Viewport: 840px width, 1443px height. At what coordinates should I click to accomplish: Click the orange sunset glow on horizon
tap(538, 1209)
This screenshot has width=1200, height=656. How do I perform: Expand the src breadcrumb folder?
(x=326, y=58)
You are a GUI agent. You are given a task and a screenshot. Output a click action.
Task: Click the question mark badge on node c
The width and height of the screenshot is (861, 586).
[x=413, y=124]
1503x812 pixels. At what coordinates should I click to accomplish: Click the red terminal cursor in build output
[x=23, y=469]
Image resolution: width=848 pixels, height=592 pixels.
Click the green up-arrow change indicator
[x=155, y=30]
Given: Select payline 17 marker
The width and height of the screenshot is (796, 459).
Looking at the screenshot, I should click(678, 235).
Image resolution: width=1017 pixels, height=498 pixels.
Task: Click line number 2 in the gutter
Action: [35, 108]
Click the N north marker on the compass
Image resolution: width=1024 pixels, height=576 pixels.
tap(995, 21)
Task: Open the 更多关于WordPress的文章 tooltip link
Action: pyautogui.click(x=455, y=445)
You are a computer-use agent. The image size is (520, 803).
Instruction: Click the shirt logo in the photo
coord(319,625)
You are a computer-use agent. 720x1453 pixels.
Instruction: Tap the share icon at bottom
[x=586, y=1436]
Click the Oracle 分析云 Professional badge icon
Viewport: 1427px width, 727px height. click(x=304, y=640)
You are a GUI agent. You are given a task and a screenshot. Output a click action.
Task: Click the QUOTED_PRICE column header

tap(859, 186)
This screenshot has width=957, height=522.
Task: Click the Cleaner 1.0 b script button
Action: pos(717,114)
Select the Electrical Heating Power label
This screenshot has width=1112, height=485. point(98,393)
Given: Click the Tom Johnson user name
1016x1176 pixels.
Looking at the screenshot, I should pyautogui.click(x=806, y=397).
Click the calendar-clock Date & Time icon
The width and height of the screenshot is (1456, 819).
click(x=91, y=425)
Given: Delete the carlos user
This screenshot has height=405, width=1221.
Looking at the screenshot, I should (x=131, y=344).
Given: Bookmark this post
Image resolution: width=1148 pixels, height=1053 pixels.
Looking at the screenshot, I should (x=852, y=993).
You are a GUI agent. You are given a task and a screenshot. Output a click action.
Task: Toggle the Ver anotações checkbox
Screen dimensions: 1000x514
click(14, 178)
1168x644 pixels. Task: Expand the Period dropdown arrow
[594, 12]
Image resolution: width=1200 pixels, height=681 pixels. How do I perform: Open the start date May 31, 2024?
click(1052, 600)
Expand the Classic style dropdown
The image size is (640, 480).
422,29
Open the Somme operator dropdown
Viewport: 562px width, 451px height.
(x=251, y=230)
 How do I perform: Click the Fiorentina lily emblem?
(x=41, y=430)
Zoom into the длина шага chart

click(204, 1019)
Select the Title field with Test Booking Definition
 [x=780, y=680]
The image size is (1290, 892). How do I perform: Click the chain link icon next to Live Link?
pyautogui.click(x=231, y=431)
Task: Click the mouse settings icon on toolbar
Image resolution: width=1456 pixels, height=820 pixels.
|---|
(Problem statement): Each line from the one holding "Select the Title" to the end of the entries is to be written out exactly. Skip every line before it.

(Solution to this exercise):
Select the Title field with Test Booking Definition
 [x=780, y=680]
The image size is (1290, 892). How do I perform: Click the chain link icon next to Live Link?
pyautogui.click(x=231, y=431)
Task: Click the mouse settings icon on toolbar
Image resolution: width=1456 pixels, height=820 pixels.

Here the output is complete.